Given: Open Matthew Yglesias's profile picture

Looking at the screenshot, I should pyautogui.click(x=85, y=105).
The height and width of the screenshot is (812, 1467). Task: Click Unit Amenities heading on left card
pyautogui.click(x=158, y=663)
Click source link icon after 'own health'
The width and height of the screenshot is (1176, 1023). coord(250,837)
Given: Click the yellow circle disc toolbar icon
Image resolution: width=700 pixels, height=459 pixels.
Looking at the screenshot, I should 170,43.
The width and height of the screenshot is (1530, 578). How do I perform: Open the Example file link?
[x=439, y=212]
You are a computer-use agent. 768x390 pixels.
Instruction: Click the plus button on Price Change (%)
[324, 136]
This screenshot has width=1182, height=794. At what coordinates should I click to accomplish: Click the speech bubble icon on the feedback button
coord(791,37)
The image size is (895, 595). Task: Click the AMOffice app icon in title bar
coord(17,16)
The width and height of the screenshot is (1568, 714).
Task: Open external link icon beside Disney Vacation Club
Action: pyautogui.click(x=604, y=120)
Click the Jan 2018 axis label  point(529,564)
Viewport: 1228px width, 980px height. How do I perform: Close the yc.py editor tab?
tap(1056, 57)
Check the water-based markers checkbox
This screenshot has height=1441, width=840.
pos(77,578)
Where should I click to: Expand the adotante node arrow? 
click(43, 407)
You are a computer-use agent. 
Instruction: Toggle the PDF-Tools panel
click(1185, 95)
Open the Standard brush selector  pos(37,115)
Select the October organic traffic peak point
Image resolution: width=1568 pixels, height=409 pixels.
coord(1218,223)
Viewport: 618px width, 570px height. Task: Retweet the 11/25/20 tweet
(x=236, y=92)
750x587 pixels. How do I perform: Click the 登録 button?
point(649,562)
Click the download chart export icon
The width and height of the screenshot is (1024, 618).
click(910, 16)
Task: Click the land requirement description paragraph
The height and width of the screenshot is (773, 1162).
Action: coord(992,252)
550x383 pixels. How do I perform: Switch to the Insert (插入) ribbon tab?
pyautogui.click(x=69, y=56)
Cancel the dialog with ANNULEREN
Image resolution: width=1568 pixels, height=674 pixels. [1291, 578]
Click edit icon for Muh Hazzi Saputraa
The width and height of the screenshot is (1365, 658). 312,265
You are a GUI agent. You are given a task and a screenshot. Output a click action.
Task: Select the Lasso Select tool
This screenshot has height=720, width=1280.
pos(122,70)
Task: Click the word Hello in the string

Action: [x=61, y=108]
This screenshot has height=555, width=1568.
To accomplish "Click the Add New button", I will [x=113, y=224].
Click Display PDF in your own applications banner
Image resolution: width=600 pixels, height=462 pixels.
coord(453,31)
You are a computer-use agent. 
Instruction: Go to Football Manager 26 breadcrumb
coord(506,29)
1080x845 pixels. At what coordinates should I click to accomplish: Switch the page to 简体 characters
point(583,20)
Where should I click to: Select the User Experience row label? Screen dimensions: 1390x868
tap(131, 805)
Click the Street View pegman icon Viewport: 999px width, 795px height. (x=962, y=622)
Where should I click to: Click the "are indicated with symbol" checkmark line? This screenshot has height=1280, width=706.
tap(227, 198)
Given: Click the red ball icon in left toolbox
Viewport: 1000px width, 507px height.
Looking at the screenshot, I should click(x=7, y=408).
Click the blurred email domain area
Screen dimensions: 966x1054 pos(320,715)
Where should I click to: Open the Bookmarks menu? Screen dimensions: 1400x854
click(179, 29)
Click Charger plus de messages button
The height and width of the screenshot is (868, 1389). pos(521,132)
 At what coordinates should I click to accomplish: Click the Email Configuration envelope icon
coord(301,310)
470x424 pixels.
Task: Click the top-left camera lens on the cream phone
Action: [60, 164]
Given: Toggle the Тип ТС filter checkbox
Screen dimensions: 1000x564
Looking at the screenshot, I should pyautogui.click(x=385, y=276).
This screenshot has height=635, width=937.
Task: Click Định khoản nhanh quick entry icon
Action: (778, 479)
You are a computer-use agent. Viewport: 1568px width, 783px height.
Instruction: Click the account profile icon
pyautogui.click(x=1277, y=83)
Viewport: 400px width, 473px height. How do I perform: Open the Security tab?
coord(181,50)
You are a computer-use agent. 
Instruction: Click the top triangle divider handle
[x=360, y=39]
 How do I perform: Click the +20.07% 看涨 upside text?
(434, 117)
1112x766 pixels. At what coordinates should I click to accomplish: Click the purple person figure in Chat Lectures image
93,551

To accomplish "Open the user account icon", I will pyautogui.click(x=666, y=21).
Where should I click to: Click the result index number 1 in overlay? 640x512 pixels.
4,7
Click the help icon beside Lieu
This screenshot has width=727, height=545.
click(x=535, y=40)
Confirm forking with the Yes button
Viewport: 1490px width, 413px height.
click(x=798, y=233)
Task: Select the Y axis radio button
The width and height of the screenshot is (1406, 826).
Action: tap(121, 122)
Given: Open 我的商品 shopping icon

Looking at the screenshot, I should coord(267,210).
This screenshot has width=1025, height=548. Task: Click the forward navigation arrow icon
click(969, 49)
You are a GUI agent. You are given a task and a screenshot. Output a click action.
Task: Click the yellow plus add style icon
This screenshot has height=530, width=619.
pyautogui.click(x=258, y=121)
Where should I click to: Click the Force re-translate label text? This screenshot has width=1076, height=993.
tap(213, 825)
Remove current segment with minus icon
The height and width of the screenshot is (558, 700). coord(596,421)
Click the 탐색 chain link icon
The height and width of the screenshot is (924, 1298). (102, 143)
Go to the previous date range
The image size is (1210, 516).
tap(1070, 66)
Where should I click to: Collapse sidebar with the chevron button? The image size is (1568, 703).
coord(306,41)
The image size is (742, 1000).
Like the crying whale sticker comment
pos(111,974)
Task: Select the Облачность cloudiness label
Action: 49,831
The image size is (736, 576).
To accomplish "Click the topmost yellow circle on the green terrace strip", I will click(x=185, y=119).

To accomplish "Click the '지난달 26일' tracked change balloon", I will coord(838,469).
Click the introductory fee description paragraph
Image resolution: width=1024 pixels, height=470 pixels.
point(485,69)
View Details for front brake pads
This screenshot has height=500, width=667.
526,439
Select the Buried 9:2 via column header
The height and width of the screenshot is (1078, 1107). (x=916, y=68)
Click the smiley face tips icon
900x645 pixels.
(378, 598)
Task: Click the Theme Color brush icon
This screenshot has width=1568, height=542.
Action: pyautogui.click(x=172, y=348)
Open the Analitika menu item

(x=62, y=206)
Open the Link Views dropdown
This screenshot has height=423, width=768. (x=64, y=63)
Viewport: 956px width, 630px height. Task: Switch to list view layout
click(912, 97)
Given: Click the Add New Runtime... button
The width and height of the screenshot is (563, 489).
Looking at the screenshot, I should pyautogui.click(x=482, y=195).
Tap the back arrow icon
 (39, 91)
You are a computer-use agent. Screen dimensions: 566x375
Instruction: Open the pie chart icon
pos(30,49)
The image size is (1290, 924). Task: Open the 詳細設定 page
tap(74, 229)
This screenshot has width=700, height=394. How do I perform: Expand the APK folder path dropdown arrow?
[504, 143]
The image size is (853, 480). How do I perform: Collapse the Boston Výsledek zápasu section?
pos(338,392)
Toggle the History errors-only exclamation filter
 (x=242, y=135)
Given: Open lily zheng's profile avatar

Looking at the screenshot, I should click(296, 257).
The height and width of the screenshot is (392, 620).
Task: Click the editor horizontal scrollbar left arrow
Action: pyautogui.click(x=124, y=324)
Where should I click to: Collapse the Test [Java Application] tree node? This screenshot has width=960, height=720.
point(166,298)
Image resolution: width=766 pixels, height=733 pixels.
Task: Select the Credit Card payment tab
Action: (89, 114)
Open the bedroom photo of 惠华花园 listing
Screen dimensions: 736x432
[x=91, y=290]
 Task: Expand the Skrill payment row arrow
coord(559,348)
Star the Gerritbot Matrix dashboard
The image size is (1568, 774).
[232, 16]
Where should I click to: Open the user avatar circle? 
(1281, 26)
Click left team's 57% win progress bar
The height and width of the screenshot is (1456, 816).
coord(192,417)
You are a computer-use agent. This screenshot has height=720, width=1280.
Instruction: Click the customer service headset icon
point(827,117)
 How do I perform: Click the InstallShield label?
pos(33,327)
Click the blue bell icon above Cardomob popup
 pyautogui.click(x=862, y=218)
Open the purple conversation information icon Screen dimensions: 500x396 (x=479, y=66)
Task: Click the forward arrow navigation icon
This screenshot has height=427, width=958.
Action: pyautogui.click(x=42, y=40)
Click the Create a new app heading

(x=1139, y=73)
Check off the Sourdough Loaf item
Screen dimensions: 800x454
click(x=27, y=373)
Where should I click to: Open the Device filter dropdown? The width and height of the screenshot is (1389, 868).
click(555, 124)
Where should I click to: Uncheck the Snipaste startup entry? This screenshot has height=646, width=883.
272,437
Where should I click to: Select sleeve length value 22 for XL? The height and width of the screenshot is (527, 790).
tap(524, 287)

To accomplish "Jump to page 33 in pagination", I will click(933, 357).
------------
[EXERCISE AIM] Every line above that includes the string "brush" needs to be copied.

[RESULT]
Open the Standard brush selector  pos(37,115)
Task: Click the Theme Color brush icon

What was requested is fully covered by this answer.